> Problem
This exercise asks for the entries below to be printed exactly.

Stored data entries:
══════════

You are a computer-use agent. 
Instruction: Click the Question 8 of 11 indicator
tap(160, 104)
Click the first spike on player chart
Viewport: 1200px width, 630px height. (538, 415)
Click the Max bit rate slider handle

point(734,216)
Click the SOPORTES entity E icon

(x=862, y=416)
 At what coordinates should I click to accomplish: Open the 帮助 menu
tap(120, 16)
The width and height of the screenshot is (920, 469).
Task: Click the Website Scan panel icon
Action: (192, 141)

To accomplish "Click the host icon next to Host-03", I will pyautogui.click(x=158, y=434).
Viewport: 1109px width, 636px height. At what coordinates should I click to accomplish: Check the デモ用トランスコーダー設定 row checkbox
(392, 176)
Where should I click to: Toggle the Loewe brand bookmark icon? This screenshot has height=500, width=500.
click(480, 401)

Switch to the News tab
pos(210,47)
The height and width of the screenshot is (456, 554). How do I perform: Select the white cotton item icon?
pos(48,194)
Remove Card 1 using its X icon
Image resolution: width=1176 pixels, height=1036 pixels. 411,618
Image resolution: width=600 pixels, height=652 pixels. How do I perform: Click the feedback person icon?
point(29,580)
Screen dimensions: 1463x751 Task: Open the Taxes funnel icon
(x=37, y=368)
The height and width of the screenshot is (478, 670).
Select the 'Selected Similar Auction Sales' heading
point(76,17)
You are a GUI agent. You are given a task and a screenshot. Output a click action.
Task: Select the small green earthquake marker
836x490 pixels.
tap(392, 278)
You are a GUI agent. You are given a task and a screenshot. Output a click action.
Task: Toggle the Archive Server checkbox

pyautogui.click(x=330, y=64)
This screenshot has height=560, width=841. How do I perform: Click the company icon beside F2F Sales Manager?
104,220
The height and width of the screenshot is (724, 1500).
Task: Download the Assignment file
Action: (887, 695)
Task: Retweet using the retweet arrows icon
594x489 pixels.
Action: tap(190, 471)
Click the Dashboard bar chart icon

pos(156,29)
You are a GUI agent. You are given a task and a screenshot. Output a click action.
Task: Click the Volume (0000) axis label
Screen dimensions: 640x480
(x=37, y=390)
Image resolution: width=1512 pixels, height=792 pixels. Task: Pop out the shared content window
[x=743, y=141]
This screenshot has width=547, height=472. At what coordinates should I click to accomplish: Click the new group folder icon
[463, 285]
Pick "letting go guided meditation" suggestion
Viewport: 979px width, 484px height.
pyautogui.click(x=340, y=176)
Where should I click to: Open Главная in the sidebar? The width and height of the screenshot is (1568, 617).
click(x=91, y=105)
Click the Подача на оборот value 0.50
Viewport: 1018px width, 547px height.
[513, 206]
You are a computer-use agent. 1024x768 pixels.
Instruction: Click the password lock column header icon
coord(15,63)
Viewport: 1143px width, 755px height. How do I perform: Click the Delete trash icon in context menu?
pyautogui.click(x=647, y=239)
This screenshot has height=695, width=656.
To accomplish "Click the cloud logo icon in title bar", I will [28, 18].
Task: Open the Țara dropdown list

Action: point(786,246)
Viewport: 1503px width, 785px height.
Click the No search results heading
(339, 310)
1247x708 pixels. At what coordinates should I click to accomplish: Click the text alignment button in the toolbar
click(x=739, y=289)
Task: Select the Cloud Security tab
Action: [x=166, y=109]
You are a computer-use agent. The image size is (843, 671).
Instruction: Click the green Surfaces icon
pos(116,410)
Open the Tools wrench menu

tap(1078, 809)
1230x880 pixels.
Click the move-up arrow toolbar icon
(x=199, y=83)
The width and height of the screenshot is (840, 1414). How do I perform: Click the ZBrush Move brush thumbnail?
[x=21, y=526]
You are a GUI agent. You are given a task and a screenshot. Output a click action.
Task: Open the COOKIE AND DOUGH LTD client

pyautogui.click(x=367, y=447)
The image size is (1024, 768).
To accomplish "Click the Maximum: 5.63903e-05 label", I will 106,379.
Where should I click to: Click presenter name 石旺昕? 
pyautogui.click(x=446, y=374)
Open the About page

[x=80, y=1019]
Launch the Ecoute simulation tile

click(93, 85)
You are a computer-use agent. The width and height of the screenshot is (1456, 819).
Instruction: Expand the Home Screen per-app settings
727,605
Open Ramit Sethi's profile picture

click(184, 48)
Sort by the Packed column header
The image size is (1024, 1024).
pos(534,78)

══════════

> Answer section
You are a computer-use agent. 
Instruction: Click the Question 8 of 11 indicator
tap(160, 104)
Click the first spike on player chart
Viewport: 1200px width, 630px height. (538, 415)
Click the Max bit rate slider handle

point(734,216)
Click the SOPORTES entity E icon

(x=862, y=416)
 At what coordinates should I click to accomplish: Open the 帮助 menu
tap(120, 16)
The width and height of the screenshot is (920, 469).
Task: Click the Website Scan panel icon
Action: (192, 141)

To accomplish "Click the host icon next to Host-03", I will pyautogui.click(x=158, y=434).
Viewport: 1109px width, 636px height. At what coordinates should I click to accomplish: Check the デモ用トランスコーダー設定 row checkbox
(392, 176)
Where should I click to: Toggle the Loewe brand bookmark icon? This screenshot has height=500, width=500.
click(480, 401)

Switch to the News tab
pos(210,47)
The height and width of the screenshot is (456, 554). How do I perform: Select the white cotton item icon?
pos(48,194)
Remove Card 1 using its X icon
Image resolution: width=1176 pixels, height=1036 pixels. 411,618
Image resolution: width=600 pixels, height=652 pixels. How do I perform: Click the feedback person icon?
point(29,580)
Screen dimensions: 1463x751 Task: Open the Taxes funnel icon
(x=37, y=368)
The height and width of the screenshot is (478, 670).
Select the 'Selected Similar Auction Sales' heading
point(76,17)
You are a GUI agent. You are given a task and a screenshot. Output a click action.
Task: Select the small green earthquake marker
836x490 pixels.
tap(392, 278)
You are a GUI agent. You are given a task and a screenshot. Output a click action.
Task: Toggle the Archive Server checkbox

pyautogui.click(x=330, y=64)
This screenshot has height=560, width=841. How do I perform: Click the company icon beside F2F Sales Manager?
104,220
The height and width of the screenshot is (724, 1500).
Task: Download the Assignment file
Action: (887, 695)
Task: Retweet using the retweet arrows icon
594x489 pixels.
Action: tap(190, 471)
Click the Dashboard bar chart icon

pos(156,29)
You are a GUI agent. You are given a task and a screenshot. Output a click action.
Task: Click the Volume (0000) axis label
Screen dimensions: 640x480
(x=37, y=390)
Image resolution: width=1512 pixels, height=792 pixels. Task: Pop out the shared content window
[x=743, y=141]
This screenshot has width=547, height=472. At what coordinates should I click to accomplish: Click the new group folder icon
[463, 285]
Pick "letting go guided meditation" suggestion
Viewport: 979px width, 484px height.
pyautogui.click(x=340, y=176)
Where should I click to: Open Главная in the sidebar? The width and height of the screenshot is (1568, 617).
click(x=91, y=105)
Click the Подача на оборот value 0.50
Viewport: 1018px width, 547px height.
[513, 206]
You are a computer-use agent. 1024x768 pixels.
Instruction: Click the password lock column header icon
coord(15,63)
Viewport: 1143px width, 755px height. How do I perform: Click the Delete trash icon in context menu?
pyautogui.click(x=647, y=239)
This screenshot has height=695, width=656.
To accomplish "Click the cloud logo icon in title bar", I will [28, 18].
Task: Open the Țara dropdown list

Action: point(786,246)
Viewport: 1503px width, 785px height.
Click the No search results heading
(339, 310)
1247x708 pixels. At what coordinates should I click to accomplish: Click the text alignment button in the toolbar
click(x=739, y=289)
Task: Select the Cloud Security tab
Action: [x=166, y=109]
You are a computer-use agent. The image size is (843, 671).
Instruction: Click the green Surfaces icon
pos(116,410)
Open the Tools wrench menu

tap(1078, 809)
1230x880 pixels.
Click the move-up arrow toolbar icon
(x=199, y=83)
The width and height of the screenshot is (840, 1414). How do I perform: Click the ZBrush Move brush thumbnail?
[x=21, y=526]
You are a GUI agent. You are given a task and a screenshot. Output a click action.
Task: Open the COOKIE AND DOUGH LTD client

pyautogui.click(x=367, y=447)
The image size is (1024, 768).
To accomplish "Click the Maximum: 5.63903e-05 label", I will 106,379.
Where should I click to: Click presenter name 石旺昕? 
pyautogui.click(x=446, y=374)
Open the About page

[x=80, y=1019]
Launch the Ecoute simulation tile

click(93, 85)
You are a computer-use agent. The width and height of the screenshot is (1456, 819).
Instruction: Expand the Home Screen per-app settings
727,605
Open Ramit Sethi's profile picture

click(184, 48)
Sort by the Packed column header
The image size is (1024, 1024).
pos(534,78)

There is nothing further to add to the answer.